Resource Information

• Supplemental Documents:
  • Annotated ApE and Strider formatted file--download free ApE plasmid editor to view

Terms and Licenses

• Academic/Nonprofit Terms:
  • UBMTA
• Industry Terms:
  • Not Available to Industry

Depositor Comments

Started with KG#203 (contains pde-4d(+) coding region cDNA in rab-3:: expression vector) and use the QuikChange site directed mutagenesis method to introduce the D448N mutation. The mutation changes codon 448 of pde-4d from GAT(Asp) to AAT (Asn) (HDVDH to HNVDH). Miniprepped 4 clones and chose 2 with the correct size insert to sequence. Sequenced the entire insert of both clones, and kept one clone that has the correct mutation, but no other mutations. After sequencing, this insert was "re-cloned" into a fresh rab-3:: expression vector to ensure that there are no other vector mutations that could affect its performance or expression in transgenic worms.

Features of the expression construct: This expression construct has a promoter (rab-3) that will drive expression of the cDNA throughout the nervous system.

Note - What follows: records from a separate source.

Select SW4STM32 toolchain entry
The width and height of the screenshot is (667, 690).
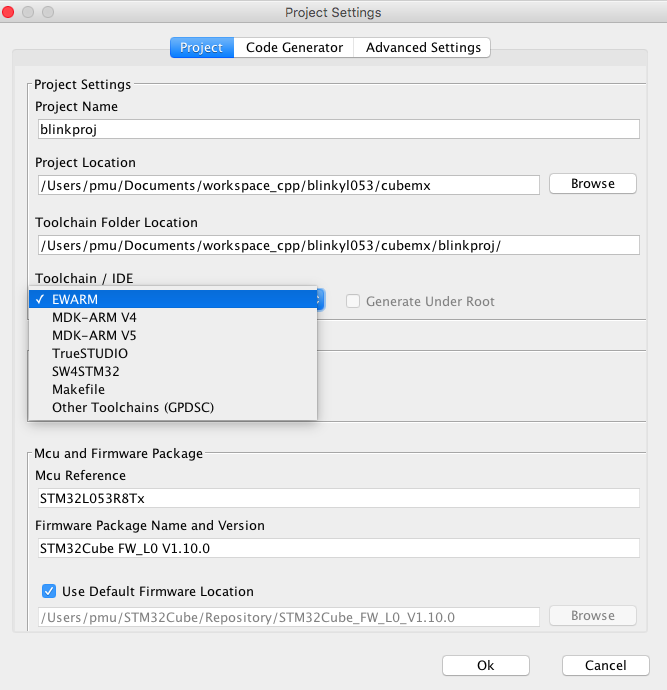tap(86, 371)
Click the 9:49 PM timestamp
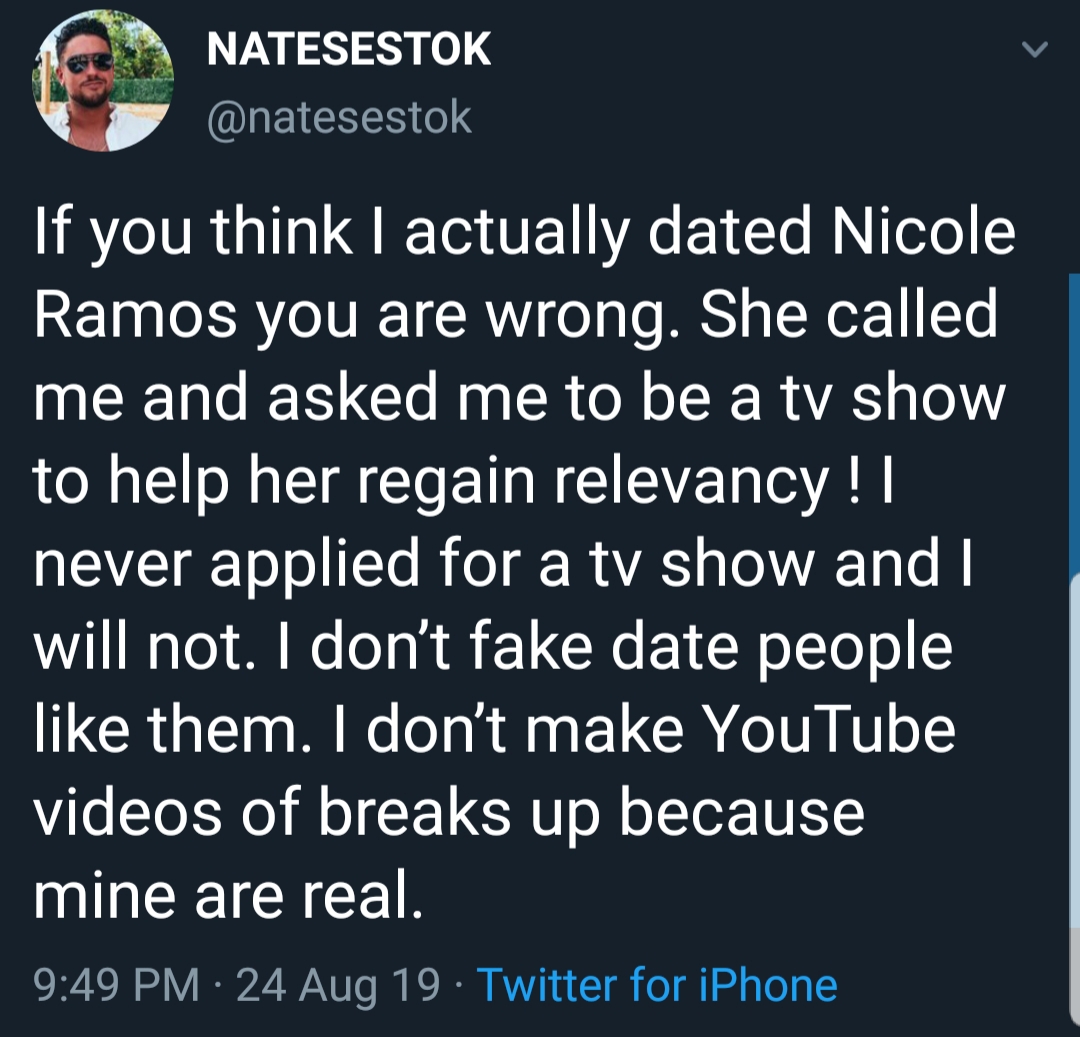1080x1037 pixels. point(116,985)
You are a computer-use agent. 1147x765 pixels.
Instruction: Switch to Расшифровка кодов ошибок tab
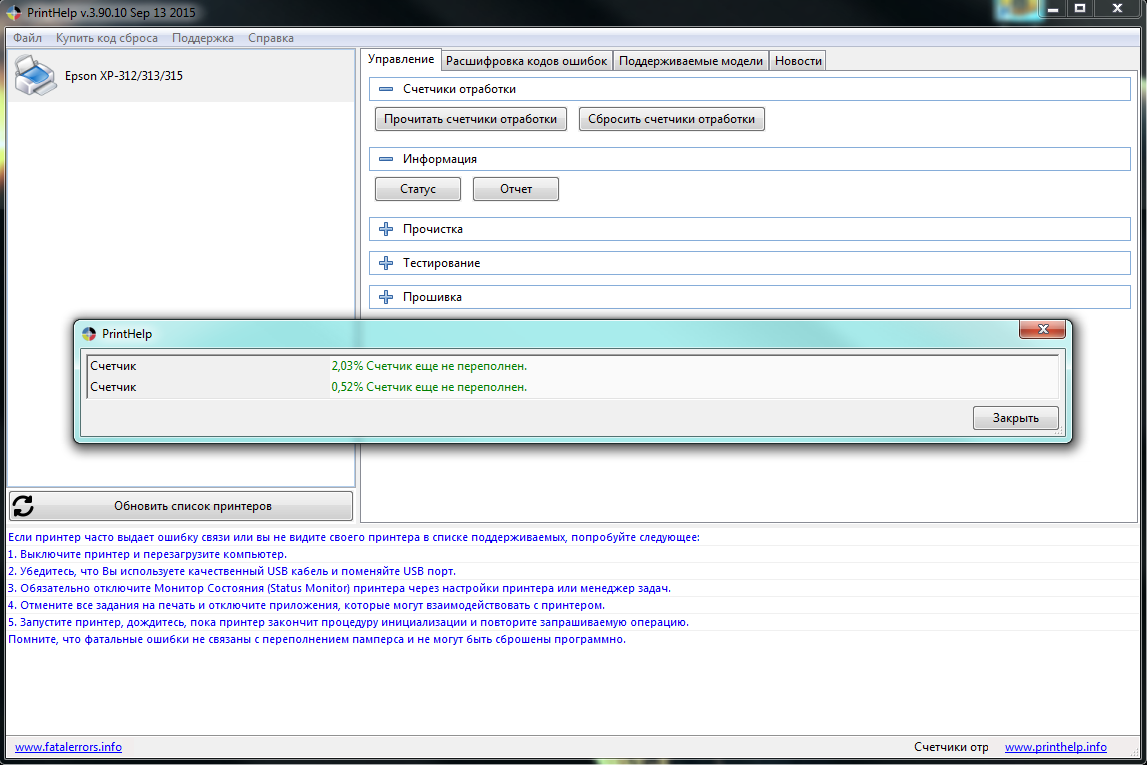click(526, 61)
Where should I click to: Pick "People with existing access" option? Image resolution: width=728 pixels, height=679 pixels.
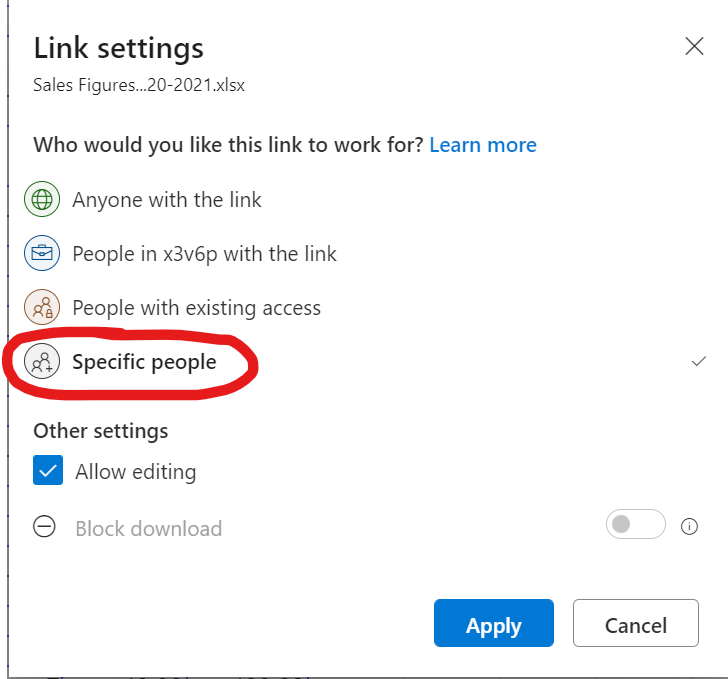click(x=196, y=308)
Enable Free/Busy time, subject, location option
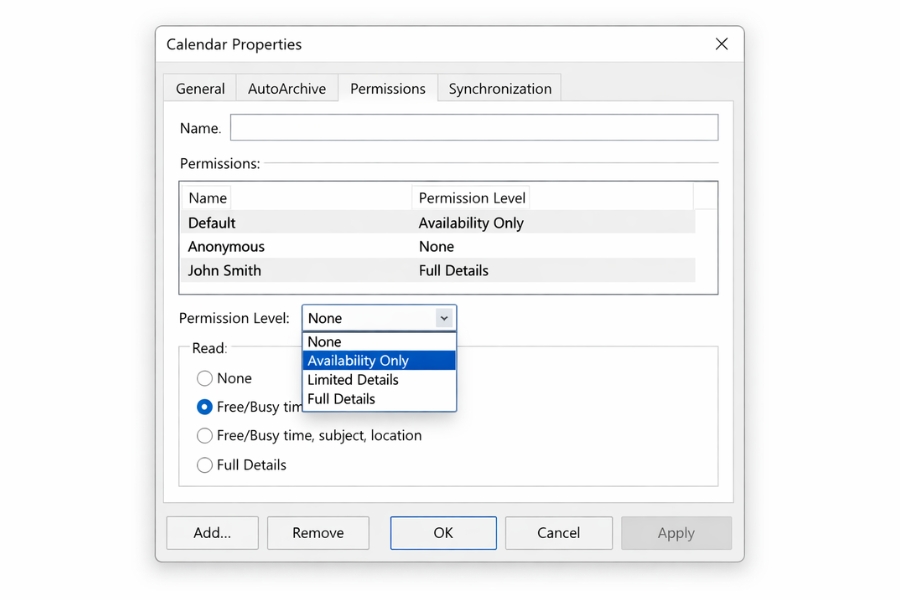900x600 pixels. click(205, 436)
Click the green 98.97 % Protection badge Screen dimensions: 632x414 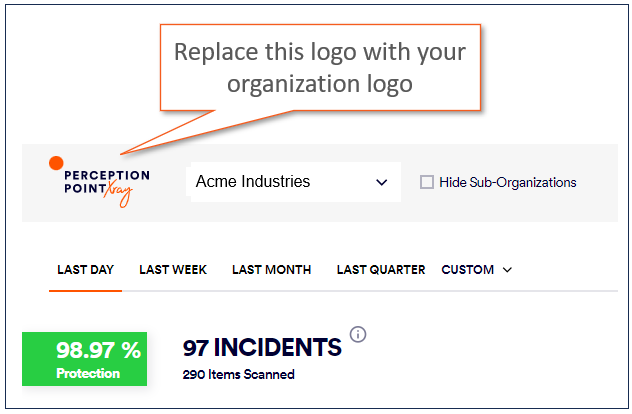tap(84, 359)
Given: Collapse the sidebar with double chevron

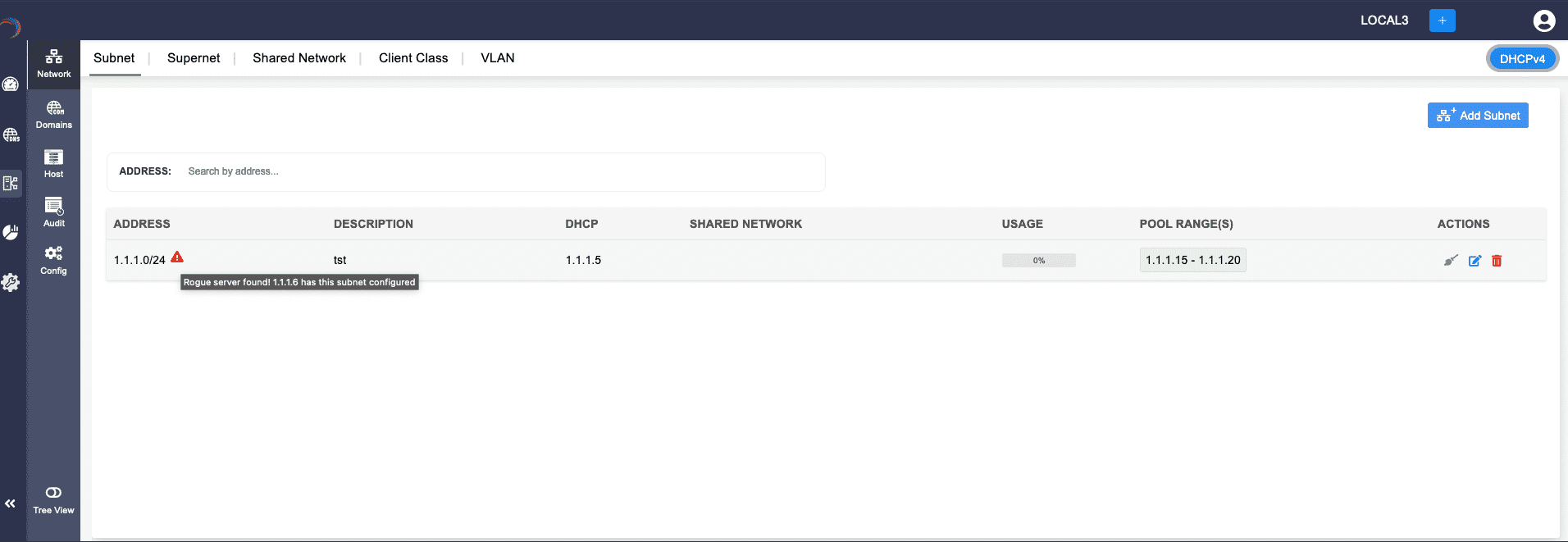Looking at the screenshot, I should (11, 503).
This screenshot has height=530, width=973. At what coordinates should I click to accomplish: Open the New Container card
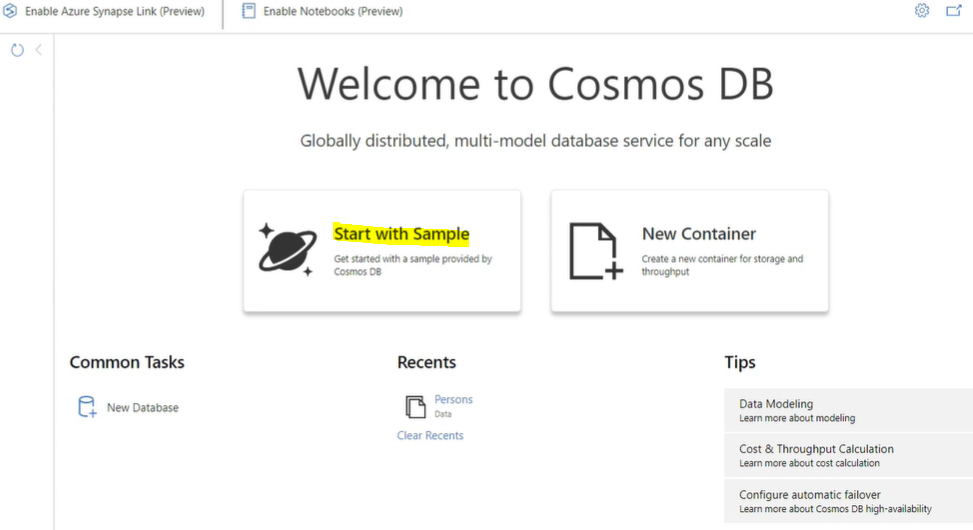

This construct includes only the 2025 bp coding region of pde-4d (and contains the D448N mutation), and the sequence is taken from the Wormbase WS134 release, gene designation R153.1d (the d isoform appears to be the most common based on analysis of EST cDNAs). The sequence AAAA is engineered just after the 5' restriction site and just before the initiator ATG. An AT immediately follows the TAA stop codon for a consensus stop site. Three introns (all located in untranslated regions of the vector) are present to give stable and uniform expression (1 in the 5' UTR, 1 just upstream of the unc-54 3' end, and 1 in the unc-54 3' end sequence). The vector includes the unc-54 3' untranslated end containing a poly A addition signal to stop transcription and provide a 3' UTR for the transcript. The vector also contains a "decoy" (see 1995 vector kit documentation) upstream of the promoter to reduce background expression in the gut and pharynx from read-through transcription.

How to cite this plasmid

• For your Materials & Methods section:

  KG#205 was a gift from Kenneth Miller (Addgene plasmid # 110881 ; http://n2t.net/addgene:110881 ; RRID:Addgene_110881)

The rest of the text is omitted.